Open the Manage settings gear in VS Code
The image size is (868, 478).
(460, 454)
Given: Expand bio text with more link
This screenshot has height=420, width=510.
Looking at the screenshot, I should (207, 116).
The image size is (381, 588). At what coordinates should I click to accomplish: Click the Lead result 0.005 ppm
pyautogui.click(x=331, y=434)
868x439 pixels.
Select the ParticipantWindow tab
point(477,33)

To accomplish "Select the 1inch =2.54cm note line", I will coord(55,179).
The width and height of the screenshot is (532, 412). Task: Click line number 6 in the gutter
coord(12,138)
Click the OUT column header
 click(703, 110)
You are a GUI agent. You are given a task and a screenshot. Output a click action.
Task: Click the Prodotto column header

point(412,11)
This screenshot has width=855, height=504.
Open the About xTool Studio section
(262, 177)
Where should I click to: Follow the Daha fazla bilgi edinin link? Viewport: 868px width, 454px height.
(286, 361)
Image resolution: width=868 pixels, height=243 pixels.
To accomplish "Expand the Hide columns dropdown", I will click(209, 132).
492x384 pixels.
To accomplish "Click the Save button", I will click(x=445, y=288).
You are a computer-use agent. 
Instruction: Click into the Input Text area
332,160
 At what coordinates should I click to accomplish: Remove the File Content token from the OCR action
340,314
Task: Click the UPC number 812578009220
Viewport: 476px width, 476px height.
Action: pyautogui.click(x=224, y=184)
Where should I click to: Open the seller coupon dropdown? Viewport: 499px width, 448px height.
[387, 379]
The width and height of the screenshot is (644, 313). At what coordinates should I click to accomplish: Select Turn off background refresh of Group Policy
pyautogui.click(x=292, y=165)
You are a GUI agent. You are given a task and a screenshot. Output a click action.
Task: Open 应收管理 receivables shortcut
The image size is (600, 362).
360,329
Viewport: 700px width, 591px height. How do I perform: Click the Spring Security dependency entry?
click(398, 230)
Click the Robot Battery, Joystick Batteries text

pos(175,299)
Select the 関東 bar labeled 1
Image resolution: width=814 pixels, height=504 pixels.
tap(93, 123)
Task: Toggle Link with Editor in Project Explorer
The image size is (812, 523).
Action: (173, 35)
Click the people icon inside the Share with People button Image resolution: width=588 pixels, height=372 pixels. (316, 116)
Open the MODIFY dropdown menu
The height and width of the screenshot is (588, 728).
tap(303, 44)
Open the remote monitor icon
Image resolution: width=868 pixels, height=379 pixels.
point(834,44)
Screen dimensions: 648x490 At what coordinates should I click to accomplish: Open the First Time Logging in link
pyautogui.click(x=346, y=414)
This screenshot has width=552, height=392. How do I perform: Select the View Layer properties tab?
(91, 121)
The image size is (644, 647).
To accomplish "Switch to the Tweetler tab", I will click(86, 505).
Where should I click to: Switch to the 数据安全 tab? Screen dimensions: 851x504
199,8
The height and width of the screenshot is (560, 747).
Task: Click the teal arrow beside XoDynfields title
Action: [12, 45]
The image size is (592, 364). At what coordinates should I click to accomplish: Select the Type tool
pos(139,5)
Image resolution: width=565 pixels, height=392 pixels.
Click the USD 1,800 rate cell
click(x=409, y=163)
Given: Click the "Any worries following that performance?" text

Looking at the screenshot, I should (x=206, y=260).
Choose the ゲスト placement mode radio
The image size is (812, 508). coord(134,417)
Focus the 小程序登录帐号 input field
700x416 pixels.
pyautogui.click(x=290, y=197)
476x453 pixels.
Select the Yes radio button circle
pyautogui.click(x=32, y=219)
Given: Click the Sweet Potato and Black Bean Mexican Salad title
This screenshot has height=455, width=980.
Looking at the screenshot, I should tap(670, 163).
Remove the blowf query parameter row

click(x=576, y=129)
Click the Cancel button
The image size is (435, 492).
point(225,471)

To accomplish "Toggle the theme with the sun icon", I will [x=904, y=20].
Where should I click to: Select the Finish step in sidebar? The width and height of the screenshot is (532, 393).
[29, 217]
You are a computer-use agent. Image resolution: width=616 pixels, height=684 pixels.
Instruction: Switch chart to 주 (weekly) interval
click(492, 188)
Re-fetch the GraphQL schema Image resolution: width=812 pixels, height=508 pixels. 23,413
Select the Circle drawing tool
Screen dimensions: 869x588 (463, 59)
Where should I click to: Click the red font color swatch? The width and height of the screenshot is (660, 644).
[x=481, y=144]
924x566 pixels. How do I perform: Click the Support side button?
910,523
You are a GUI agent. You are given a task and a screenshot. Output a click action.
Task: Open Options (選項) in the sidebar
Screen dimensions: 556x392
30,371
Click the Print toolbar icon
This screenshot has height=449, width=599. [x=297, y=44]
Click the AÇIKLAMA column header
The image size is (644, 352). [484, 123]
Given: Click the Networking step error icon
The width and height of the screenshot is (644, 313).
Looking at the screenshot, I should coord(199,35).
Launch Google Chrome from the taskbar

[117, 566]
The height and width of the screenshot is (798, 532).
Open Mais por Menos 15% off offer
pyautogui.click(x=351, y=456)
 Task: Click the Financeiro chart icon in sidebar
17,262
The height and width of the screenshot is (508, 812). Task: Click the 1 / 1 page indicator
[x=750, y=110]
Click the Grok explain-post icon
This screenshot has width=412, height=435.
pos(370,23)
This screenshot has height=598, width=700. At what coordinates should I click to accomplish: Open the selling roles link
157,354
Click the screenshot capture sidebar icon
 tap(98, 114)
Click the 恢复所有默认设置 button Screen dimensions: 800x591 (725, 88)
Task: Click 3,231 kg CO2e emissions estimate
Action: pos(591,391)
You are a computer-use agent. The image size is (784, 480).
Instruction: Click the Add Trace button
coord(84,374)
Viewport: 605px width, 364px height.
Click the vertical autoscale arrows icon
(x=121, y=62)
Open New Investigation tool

* * * *

Which lines in the records above contain the string "icon"? Gather every one of them and copy each line in full.

Click the people icon inside the Share with People button Image resolution: width=588 pixels, height=372 pixels. (316, 116)
Open the remote monitor icon
To accomplish "Toggle the theme with the sun icon", I will [x=904, y=20].
Click the Print toolbar icon
Given: Click the Networking step error icon
 Task: Click the Financeiro chart icon in sidebar
Click the Grok explain-post icon
Click the screenshot capture sidebar icon
Click the vertical autoscale arrows icon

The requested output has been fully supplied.